« En quelques jours, le gouvernement a annoncé le tiers-payant généralisé, une garantie universelle pour le paiement des loyers et enfin, un RSA jeune. Tout cela, sans données chiffrées et en finançant les coûts par des ponctions fiscales sur les classes moyennes » ont récemment déploré 17 sénateurs (dont les anciens ministres Gérard Longuet et Henri de Raincourt) dans un communiqué publié le 2 octobre. Et d’ajouter que « les socialistes vont jusqu’au bout de l’assistanat et de la déresponsabilisation de la société française ».

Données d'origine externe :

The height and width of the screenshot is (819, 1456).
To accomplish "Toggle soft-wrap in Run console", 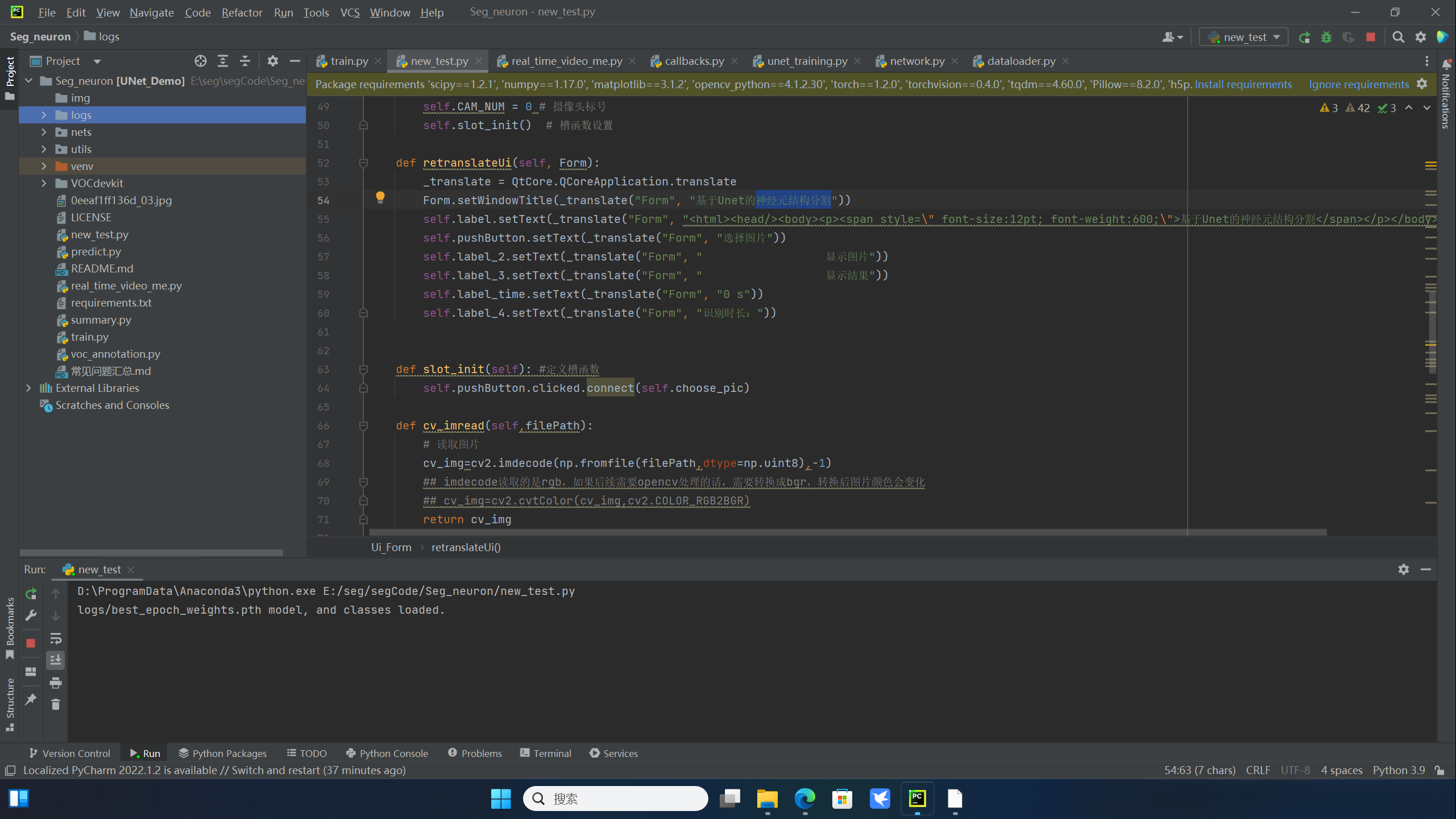I will (55, 638).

Ceci est particulièrement vrai en ce qui concerne le projet de loi pour l’Accès au Logement et un Urbanisme Rénové (ALUR) que l’Assemblée nationale a adopté le 17 septembre dernier et que le Sénat doit examiner à la fin du mois d’octobre.
Deux dispositions sont particulièrement inquiétantes : la première, l’encadrement des loyers, vise à fixer dans certaines zones tendues où la demande de logement excède l’offre, un loyer médian de référence, majoré de 20 %, au-delà duquel le propriétaire ne pourra pas exiger d’augmentation, et un loyer plancher, inférieur de 30 % au loyer médian, en-deçà duquel il pourra demander une hausse.
Cette disposition, inutile et dangereuse, va renforcer la pénurie de logements et décourager l’investissement dans les biens locatifs, entraînant une dégradation du parc locatif privé.
Inutile, elle l’est dans la mesure où elle est censée empêcher une dérive inflationniste des loyers dans les zones tendues. Or, à l’exception de Paris, il n’y a pas de bulle immobilière qui justifierait une telle mesure. En effet, depuis 2006, les loyers ont augmenté de seulement 1,4 % par an en France, moins vite que les prix à la consommation.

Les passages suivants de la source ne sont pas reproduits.